Inconsistent CPU utilisation in @threads loops

ysh · February 21, 2024, 12:49pm

Consider a MWE where some moderately-heavy calculations are performed in a parallel loop. Here, I am simulating the calculations by doing eigen:

using LinearAlgebra, Random
BLAS.set_num_threads(1) # turn off BLAS parallelisation
Random.seed!(1)

function testp(M, n)
    Threads.@threads for _ in 1:n
        eigen(M)
    end
end

for sz in (100, 7000) # call testp twice: frist with a small matrix, then with a large one
    M = rand(sz, sz)
    print("$sz: ")
    @time testp(M, Threads.nthreads())
end

The first call to testp with a 100x100 matrix is intended to compile the function, while the second call is a “real” calculation, which takes quite some time.

The problem is that when testp is called for the second time, not all CPU cores are utilised, and utilisation is inconsistent between Julia launches.

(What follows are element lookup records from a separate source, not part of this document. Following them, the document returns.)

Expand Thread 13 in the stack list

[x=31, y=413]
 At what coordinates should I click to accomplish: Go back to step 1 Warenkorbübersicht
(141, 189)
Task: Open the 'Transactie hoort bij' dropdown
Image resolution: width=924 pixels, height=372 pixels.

Here are the results of a sample run (on an M2 Pro Mac with 8 performance cores (32 GB RAM); launched as julia -t 8):

100:    0.479790 seconds (1.28 M allocations: 89.085 MiB, 1.87% gc time, 794.34% compilation time)
7000: 480.801438 seconds (1.02 k allocations: 11.741 GiB, 0.02% gc time)

During the 7000x7000 calculation, only two cores out of eight were utilised.
I restart Julia and repeat the calculation:

100:    0.488900 seconds (1.29 M allocations: 90.483 MiB, 2.78% gc time, 782.40% compilation time)
7000: 289.529241 seconds (265 allocations: 11.741 GiB, 0.02% gc time)

This time during the 7000x7000 calculation, at first only two cores were utilised, but after ~2 minutes five more cores kicked in and remained used till the end.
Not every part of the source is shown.